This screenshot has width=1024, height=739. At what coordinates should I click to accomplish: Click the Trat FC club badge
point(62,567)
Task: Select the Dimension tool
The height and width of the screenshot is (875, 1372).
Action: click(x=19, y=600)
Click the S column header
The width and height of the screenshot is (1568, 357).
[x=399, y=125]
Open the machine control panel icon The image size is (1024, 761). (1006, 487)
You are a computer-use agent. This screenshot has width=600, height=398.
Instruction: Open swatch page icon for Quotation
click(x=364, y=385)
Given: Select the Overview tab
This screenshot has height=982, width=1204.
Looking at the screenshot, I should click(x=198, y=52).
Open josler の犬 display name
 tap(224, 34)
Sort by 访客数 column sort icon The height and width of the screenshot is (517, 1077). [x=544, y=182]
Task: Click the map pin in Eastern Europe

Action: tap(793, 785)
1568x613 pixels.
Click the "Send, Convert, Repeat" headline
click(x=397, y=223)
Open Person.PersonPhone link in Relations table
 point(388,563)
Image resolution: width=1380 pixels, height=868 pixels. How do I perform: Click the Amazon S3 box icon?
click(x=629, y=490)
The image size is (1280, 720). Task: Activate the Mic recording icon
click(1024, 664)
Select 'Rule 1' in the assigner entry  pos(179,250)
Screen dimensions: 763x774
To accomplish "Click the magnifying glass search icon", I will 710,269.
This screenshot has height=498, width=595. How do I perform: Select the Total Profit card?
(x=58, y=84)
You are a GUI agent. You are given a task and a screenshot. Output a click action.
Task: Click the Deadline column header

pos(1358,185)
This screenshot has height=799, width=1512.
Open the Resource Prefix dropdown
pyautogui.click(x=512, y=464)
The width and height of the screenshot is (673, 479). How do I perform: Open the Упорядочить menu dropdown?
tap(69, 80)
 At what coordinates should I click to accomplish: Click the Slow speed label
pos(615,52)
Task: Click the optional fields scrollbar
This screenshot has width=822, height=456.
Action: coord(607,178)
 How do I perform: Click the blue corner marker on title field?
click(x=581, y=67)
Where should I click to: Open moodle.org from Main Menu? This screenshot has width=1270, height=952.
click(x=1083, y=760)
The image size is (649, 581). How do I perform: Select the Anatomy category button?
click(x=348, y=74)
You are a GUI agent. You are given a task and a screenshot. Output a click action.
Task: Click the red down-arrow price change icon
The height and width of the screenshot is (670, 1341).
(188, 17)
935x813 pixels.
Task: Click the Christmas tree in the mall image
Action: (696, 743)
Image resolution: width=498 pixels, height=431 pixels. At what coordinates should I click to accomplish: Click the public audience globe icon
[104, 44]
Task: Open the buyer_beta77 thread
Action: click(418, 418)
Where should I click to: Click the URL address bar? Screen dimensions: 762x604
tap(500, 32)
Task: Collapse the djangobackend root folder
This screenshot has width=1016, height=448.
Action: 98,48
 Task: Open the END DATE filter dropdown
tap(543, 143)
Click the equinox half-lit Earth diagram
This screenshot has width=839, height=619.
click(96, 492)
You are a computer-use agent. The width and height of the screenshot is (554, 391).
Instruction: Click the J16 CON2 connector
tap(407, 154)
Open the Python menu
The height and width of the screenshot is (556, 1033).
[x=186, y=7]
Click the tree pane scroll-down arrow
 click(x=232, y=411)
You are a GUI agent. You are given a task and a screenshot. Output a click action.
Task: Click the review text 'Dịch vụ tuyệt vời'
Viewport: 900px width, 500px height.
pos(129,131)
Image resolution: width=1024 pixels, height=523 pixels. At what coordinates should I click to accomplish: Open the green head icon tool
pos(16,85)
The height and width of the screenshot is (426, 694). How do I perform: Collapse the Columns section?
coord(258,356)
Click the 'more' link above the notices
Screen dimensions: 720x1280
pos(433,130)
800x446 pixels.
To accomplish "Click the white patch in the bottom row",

----------------------------------------

- [STATED EXERCISE]:
Reproduce the records without any change, starting at the beginning and continuing up to and including the line with "tap(69, 80)".

- [RESULT FOR THIS EXERCISE]:
This screenshot has width=1024, height=739. At what coordinates should I click to accomplish: Click the Trat FC club badge
point(62,567)
Task: Select the Dimension tool
The height and width of the screenshot is (875, 1372).
Action: click(x=19, y=600)
Click the S column header
The width and height of the screenshot is (1568, 357).
[x=399, y=125]
Open the machine control panel icon The image size is (1024, 761). (1006, 487)
You are a computer-use agent. This screenshot has width=600, height=398.
Instruction: Open swatch page icon for Quotation
click(x=364, y=385)
Given: Select the Overview tab
This screenshot has height=982, width=1204.
Looking at the screenshot, I should click(x=198, y=52).
Open josler の犬 display name
 tap(224, 34)
Sort by 访客数 column sort icon The height and width of the screenshot is (517, 1077). [x=544, y=182]
Task: Click the map pin in Eastern Europe

Action: tap(793, 785)
1568x613 pixels.
Click the "Send, Convert, Repeat" headline
click(x=397, y=223)
Open Person.PersonPhone link in Relations table
 point(388,563)
Image resolution: width=1380 pixels, height=868 pixels. How do I perform: Click the Amazon S3 box icon?
click(x=629, y=490)
The image size is (1280, 720). Task: Activate the Mic recording icon
click(1024, 664)
Select 'Rule 1' in the assigner entry  pos(179,250)
Screen dimensions: 763x774
To accomplish "Click the magnifying glass search icon", I will 710,269.
This screenshot has height=498, width=595. How do I perform: Select the Total Profit card?
(x=58, y=84)
You are a GUI agent. You are given a task and a screenshot. Output a click action.
Task: Click the Deadline column header

pos(1358,185)
This screenshot has height=799, width=1512.
Open the Resource Prefix dropdown
pyautogui.click(x=512, y=464)
The width and height of the screenshot is (673, 479). How do I perform: Open the Упорядочить menu dropdown?
tap(69, 80)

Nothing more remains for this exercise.